In the Lectionary

Sunday, March 20, 2011: Psalm 121; Genesis 12:1-4a; Romans 4:1-5, 13-17; John 3:1-17

Faith, birth, vocation: our readings offer us profound, intimidating terms for thinking about what it means to be in relationship with God.

Head out on a tour of the castles of medieval Europe and you'll quickly catch on to a castle's three key features. What you see first is the bailey—a large area surrounded by a substantial wall where most of the population lived and most of the life of the community was conducted. Then, in one section of the expansive enclosure, like an egg yolk sunny-side up in the "white" of the bailey, lies the motte, a mound of earth raised significantly higher than the rest of the castle. On top of the mound lies the keep, a large vertical structure, sometimes cylindrical, sometimes square.

Dictionary.com offers no fewer than 39 meanings of the word keep, from "tend" to "hold" to "maintain." None are dramatic or glamorous; all are prosaic and unpretentious, but also sturdy, reliable, trustworthy and durable. Keep means permanence. Keep means unswerving loyalty. Keep means provision and care and protection.

We all know the psalm that says, "The Lord is my shepherd." We've all entered the imaginative world of a sheep on the Judaean hillside—stupid but loved, shuffling into a pen and being led by still waters. But Psalm 121 has a different picture. In eight verses it repeats the same message over and over again. "He who keeps you . . . The Lord will keep you. . . . The Lord will keep your going out and your coming in." Six times in eight verses. Maybe the psalm is trying to tell us something.

★ ★ ★ ★ ★ ★ ★

### Work task 1
Answer these questions from the lectionary reflection:
(a) What name is given to the mound of earth raised higher than the rest of the castle?
(b) How many meanings of the word keep does Dictionary.com offer?
(c) How many times in eight verses does Psalm 121 repeat its message?
### Work task 2
Carry on the lectionary reflection from the point where it ends.
The records play no part in the work on this lectionary reflection.

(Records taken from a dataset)
★ ★ ★ ★ ★ ★ ★

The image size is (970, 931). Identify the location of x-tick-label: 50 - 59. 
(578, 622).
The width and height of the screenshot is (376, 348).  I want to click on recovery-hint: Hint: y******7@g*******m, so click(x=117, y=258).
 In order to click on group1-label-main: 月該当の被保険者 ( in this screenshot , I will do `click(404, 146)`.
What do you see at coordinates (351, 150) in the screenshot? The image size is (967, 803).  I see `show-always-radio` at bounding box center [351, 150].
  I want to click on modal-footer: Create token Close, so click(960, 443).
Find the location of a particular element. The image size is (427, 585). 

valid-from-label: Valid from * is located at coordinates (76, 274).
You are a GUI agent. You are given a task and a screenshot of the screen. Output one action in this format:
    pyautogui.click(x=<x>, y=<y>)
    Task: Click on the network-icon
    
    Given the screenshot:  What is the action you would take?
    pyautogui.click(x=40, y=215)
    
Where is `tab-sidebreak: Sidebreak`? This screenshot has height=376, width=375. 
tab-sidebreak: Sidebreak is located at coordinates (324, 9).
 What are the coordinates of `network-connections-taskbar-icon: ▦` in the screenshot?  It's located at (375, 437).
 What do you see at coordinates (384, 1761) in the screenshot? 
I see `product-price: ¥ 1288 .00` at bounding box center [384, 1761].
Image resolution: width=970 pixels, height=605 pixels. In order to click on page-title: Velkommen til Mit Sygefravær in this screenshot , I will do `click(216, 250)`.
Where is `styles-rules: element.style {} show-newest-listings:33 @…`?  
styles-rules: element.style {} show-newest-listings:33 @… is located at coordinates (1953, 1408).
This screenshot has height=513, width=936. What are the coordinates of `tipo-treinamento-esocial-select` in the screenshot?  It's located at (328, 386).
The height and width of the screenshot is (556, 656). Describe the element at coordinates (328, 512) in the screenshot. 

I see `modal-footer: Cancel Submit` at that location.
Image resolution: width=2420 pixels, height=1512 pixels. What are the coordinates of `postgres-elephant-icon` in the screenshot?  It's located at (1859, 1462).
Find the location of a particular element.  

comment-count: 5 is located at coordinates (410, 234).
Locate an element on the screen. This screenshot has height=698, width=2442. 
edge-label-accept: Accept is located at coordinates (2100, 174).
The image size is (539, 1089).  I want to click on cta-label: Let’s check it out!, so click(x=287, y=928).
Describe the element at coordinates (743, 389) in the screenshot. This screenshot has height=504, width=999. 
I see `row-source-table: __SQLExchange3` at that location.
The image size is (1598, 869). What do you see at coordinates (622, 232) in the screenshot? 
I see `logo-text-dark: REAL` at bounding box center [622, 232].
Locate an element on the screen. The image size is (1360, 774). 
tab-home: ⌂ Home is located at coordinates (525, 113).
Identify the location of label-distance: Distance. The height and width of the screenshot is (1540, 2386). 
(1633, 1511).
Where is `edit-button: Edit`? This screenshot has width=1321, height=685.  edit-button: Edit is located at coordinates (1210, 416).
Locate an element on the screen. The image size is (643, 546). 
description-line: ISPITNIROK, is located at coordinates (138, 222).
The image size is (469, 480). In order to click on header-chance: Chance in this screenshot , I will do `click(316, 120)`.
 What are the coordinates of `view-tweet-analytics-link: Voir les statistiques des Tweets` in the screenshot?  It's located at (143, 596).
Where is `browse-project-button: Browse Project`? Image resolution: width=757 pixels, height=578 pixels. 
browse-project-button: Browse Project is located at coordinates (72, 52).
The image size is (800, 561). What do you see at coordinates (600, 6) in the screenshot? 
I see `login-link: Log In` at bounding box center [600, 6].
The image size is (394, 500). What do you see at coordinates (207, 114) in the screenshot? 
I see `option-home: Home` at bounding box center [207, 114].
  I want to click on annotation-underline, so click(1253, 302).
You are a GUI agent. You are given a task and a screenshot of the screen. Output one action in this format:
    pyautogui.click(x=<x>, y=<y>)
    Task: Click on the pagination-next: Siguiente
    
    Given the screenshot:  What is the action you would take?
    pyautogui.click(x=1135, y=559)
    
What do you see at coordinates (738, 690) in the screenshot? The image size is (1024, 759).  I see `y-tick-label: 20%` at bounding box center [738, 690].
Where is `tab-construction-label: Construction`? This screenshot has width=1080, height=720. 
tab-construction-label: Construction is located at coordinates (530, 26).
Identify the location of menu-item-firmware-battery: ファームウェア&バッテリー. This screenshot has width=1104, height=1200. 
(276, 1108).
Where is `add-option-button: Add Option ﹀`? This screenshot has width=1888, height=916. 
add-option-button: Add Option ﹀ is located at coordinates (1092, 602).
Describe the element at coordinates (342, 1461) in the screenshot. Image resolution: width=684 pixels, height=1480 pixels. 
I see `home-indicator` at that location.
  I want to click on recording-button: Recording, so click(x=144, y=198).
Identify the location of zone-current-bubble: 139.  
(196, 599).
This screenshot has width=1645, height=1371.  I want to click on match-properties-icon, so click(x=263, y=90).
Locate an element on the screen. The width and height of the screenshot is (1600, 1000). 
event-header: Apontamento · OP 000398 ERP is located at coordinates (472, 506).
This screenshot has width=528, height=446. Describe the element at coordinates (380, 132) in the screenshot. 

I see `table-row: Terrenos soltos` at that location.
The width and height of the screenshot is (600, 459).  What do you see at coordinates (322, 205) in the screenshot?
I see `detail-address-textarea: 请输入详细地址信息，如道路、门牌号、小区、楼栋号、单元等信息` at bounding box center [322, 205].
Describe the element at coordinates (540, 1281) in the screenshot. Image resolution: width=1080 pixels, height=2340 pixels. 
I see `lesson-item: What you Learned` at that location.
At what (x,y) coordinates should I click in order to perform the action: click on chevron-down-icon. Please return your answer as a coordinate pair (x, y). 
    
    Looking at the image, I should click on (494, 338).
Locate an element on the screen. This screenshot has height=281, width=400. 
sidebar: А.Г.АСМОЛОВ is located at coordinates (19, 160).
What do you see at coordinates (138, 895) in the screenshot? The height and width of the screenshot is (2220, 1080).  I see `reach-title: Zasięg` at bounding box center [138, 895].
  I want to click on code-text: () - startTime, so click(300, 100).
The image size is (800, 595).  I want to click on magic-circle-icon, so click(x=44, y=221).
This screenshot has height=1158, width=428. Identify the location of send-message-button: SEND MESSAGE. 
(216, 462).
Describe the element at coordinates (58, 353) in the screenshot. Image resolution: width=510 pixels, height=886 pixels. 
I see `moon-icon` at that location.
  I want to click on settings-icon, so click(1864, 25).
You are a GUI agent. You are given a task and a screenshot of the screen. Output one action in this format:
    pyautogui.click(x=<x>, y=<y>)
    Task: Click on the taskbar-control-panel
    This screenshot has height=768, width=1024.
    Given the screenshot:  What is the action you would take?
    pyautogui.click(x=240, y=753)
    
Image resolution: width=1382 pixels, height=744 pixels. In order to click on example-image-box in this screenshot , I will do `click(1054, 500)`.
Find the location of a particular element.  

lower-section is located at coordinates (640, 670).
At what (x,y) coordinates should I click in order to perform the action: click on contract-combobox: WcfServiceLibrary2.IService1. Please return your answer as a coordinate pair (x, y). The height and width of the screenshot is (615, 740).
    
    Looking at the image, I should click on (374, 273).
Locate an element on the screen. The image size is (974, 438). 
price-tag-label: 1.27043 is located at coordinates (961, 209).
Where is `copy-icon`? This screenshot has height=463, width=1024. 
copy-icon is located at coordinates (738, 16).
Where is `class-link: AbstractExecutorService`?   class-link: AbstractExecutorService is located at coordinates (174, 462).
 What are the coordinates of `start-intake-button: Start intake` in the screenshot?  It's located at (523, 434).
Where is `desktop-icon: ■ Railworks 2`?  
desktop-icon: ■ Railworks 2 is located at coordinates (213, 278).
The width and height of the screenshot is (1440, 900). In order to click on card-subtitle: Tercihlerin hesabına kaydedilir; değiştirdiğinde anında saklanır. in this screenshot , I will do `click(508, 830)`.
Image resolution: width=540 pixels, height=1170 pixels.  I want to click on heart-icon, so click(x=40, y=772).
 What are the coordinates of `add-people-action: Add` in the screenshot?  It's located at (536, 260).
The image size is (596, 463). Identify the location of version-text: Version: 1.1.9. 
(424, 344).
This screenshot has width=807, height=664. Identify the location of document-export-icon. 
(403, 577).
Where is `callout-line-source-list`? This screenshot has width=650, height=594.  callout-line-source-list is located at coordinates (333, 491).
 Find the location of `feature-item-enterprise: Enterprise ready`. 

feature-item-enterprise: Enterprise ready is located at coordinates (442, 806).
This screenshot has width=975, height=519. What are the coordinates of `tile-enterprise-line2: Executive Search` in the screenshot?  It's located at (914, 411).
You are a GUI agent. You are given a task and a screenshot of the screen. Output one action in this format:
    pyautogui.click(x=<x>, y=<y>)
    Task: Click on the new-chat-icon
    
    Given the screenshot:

★ ★ ★ ★ ★ ★ ★

### Exercise response 1
(a) The motte
(b) 39
(c) Six times

### Exercise response 2
Together the other three scriptural readings offer a picture of our relationship with God. In Romans, with Paul, we are given the gift of faith. This is accessible to everyone, in a way that the law is accessible only to Jews. Faith is a gift to people of every nation, and those who are given this gift are reckoned as righteous before God. In John, with Nicodemus, we are given new birth. This is a birth from above, a birth of the Spirit. It is a wholesale transformation, as traumatic and significant an event as our birth as newborn babies. Nicodemus leaves us in no doubt: friendship with God costs no less than everything and leaves no part of body, mind or spirit undisturbed. In Genesis, with Abraham, we discover that companionship with God means vocation—a calling that is always and everywhere bound up with the calling of a whole people. The reason we are blessed is so that we might be a blessing to others.

Faith, birth, vocation: these three powerful and profound terms teach us to think about what it means to be in relationship with God. But somehow they are also intimidating.

As a pastor for 20 years I've met very few people whose faith was all that they'd like it to be—and the exceptions to that rule have seldom been attractive ones. The wheat of our faith is mixed with the weeds of our intellectual doubts and our moral failures; our heart is inhibited by a divided head and discredited by a fragile body.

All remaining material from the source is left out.